Channelpedia

PubMed 9154231


Referenced in: none

Automatically associated channels: Kir2.3



Title: The subiculum: a potential site of action for novel antipsychotic drugs?

Authors: J R Greene

Journal, date & volume: Mol. Psychiatry, 1996 Nov , 1, 380-7

PubMed link: http://www.ncbi.nlm.nih.gov/pubmed/9154231


Abstract
In this article, recent information from neuropathological studies in humans and behavioural and electrophysiological/pharmacological studies in rats is used to examine the hypothesis that the subiculum, the major output region of the hippocampal formation, may contain sites of action for novel antipsychotic drugs.
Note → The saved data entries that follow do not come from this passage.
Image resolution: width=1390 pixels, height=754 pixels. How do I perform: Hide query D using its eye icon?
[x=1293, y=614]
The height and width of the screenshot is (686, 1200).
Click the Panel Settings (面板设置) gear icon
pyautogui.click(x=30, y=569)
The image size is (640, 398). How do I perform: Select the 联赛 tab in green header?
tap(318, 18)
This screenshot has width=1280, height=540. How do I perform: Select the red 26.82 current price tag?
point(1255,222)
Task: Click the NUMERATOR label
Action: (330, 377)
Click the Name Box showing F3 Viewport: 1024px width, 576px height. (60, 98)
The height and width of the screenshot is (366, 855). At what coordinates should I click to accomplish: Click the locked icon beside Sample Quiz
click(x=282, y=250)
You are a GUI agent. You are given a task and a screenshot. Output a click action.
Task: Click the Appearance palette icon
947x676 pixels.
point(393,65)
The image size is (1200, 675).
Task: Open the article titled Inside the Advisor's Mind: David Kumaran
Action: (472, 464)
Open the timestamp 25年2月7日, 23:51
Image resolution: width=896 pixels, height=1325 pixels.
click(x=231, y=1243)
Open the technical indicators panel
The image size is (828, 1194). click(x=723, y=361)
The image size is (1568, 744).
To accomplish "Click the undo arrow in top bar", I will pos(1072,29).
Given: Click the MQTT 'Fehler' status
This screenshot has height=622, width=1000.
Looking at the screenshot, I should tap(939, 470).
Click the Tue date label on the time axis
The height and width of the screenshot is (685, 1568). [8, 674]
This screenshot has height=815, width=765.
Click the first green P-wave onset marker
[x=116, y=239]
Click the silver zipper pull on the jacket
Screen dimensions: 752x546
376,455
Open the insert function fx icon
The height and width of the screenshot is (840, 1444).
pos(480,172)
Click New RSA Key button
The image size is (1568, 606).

In the first section, the possible interactions between subicular neurons and the sites at which existing antipsychotic drugs act are discussed. These include the interaction implied by convergence of subicular and dopaminergic inputs to the nucleus accumbens. The second section concentrates upon subicular involvement in animal behaviours that are thought to be relevant to schizophrenia, which, in rats, include Latent inhibition and Pre-pulse inhibition of Acoustic Startle. Involvement of the subiculum in the neuropathology of schizophrenia is discussed in the third section. However, few neuropathological studies comment specifically on the subiculum. Those which suggest involvement tend to be recent and, as yet, have not all been replicated. Finally, there is discussion of the possibility that the subiculum contains chemical sites at which drugs could act specifically to produce appropriate physiological effects. Potential sites include, but are not necessarily restricted to, particular ion channels in electrophysiologically defined subclasses of subicular pyramidal neurons, the receptors for neuromodulatory peptides such as somatostatin and cholecystokinin, and the enzyme nitric oxide synthase. It is concluded that a wide range of clinical and basic neuroscience disciplines has provided evidence which, especially when viewed as a whole, is consistent with the hypothesis that the subiculum is a potential site of action for novel antipsychotic drugs.